> _Exercise description_
Every line of the listing below should be written out exactly.

> _Data provided_
○ ○ ○ ○ ○ ○ ○

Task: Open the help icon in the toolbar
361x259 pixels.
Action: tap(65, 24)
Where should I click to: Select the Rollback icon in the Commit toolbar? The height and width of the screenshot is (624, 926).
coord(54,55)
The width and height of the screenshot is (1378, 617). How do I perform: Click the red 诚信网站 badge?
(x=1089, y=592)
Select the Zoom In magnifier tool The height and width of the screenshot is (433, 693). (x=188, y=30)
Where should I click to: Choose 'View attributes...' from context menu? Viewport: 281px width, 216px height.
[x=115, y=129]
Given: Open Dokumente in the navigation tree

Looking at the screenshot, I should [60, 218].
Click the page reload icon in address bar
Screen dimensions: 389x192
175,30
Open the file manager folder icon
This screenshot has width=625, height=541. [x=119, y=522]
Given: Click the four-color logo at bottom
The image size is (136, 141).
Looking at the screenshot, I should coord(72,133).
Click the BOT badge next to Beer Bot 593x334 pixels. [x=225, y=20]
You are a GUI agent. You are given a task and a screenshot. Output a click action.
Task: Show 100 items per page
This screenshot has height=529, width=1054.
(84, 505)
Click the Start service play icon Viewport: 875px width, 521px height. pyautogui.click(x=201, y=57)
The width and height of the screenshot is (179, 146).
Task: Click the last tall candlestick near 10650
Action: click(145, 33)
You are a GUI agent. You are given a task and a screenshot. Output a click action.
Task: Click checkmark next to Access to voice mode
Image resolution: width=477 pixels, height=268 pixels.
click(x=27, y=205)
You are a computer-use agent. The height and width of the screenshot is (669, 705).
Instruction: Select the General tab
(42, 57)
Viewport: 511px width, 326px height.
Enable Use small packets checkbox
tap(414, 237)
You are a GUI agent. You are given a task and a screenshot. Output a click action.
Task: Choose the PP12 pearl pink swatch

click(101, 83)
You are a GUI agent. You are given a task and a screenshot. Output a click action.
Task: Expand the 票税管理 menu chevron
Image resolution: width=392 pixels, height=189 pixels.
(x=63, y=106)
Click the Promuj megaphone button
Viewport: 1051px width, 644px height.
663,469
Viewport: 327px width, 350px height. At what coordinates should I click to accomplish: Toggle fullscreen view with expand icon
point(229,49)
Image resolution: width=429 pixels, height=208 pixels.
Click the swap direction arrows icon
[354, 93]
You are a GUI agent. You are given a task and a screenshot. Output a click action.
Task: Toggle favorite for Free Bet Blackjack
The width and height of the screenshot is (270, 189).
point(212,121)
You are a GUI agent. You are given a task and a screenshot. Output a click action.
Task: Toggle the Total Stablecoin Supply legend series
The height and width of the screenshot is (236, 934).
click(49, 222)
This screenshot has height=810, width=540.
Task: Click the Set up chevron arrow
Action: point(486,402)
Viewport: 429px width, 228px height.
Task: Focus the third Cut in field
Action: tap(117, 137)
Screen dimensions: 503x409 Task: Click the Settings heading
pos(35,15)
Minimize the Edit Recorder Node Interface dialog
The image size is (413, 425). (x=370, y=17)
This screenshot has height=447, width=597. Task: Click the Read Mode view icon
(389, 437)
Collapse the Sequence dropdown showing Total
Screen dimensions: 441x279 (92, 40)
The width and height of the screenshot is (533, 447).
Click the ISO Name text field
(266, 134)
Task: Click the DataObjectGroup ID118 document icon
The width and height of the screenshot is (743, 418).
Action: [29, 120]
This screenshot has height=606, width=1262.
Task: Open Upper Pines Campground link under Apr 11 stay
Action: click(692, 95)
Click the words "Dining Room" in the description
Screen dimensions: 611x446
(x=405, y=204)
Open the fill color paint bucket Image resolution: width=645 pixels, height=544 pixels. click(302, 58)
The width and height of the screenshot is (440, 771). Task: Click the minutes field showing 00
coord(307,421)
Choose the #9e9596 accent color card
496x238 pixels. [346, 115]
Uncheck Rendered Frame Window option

○ ○ ○ ○ ○ ○ ○

> _Result of the task_
Task: Open the help icon in the toolbar
361x259 pixels.
Action: tap(65, 24)
Where should I click to: Select the Rollback icon in the Commit toolbar? The height and width of the screenshot is (624, 926).
coord(54,55)
The width and height of the screenshot is (1378, 617). How do I perform: Click the red 诚信网站 badge?
(x=1089, y=592)
Select the Zoom In magnifier tool The height and width of the screenshot is (433, 693). (x=188, y=30)
Where should I click to: Choose 'View attributes...' from context menu? Viewport: 281px width, 216px height.
[x=115, y=129]
Given: Open Dokumente in the navigation tree

Looking at the screenshot, I should [60, 218].
Click the page reload icon in address bar
Screen dimensions: 389x192
175,30
Open the file manager folder icon
This screenshot has width=625, height=541. [x=119, y=522]
Given: Click the four-color logo at bottom
The image size is (136, 141).
Looking at the screenshot, I should coord(72,133).
Click the BOT badge next to Beer Bot 593x334 pixels. [x=225, y=20]
You are a GUI agent. You are given a task and a screenshot. Output a click action.
Task: Show 100 items per page
This screenshot has height=529, width=1054.
(84, 505)
Click the Start service play icon Viewport: 875px width, 521px height. pyautogui.click(x=201, y=57)
The width and height of the screenshot is (179, 146).
Task: Click the last tall candlestick near 10650
Action: click(145, 33)
You are a GUI agent. You are given a task and a screenshot. Output a click action.
Task: Click checkmark next to Access to voice mode
Image resolution: width=477 pixels, height=268 pixels.
click(x=27, y=205)
You are a computer-use agent. The height and width of the screenshot is (669, 705).
Instruction: Select the General tab
(42, 57)
Viewport: 511px width, 326px height.
Enable Use small packets checkbox
tap(414, 237)
You are a GUI agent. You are given a task and a screenshot. Output a click action.
Task: Choose the PP12 pearl pink swatch

click(101, 83)
You are a GUI agent. You are given a task and a screenshot. Output a click action.
Task: Expand the 票税管理 menu chevron
Image resolution: width=392 pixels, height=189 pixels.
(x=63, y=106)
Click the Promuj megaphone button
Viewport: 1051px width, 644px height.
663,469
Viewport: 327px width, 350px height. At what coordinates should I click to accomplish: Toggle fullscreen view with expand icon
point(229,49)
Image resolution: width=429 pixels, height=208 pixels.
Click the swap direction arrows icon
[354, 93]
You are a GUI agent. You are given a task and a screenshot. Output a click action.
Task: Toggle favorite for Free Bet Blackjack
The width and height of the screenshot is (270, 189).
point(212,121)
You are a GUI agent. You are given a task and a screenshot. Output a click action.
Task: Toggle the Total Stablecoin Supply legend series
The height and width of the screenshot is (236, 934).
click(49, 222)
This screenshot has height=810, width=540.
Task: Click the Set up chevron arrow
Action: point(486,402)
Viewport: 429px width, 228px height.
Task: Focus the third Cut in field
Action: tap(117, 137)
Screen dimensions: 503x409 Task: Click the Settings heading
pos(35,15)
Minimize the Edit Recorder Node Interface dialog
The image size is (413, 425). (x=370, y=17)
This screenshot has height=447, width=597. Task: Click the Read Mode view icon
(389, 437)
Collapse the Sequence dropdown showing Total
Screen dimensions: 441x279 (92, 40)
The width and height of the screenshot is (533, 447).
Click the ISO Name text field
(266, 134)
Task: Click the DataObjectGroup ID118 document icon
The width and height of the screenshot is (743, 418).
Action: [29, 120]
This screenshot has height=606, width=1262.
Task: Open Upper Pines Campground link under Apr 11 stay
Action: click(692, 95)
Click the words "Dining Room" in the description
Screen dimensions: 611x446
(x=405, y=204)
Open the fill color paint bucket Image resolution: width=645 pixels, height=544 pixels. click(302, 58)
The width and height of the screenshot is (440, 771). Task: Click the minutes field showing 00
coord(307,421)
Choose the #9e9596 accent color card
496x238 pixels. [346, 115]
Uncheck Rendered Frame Window option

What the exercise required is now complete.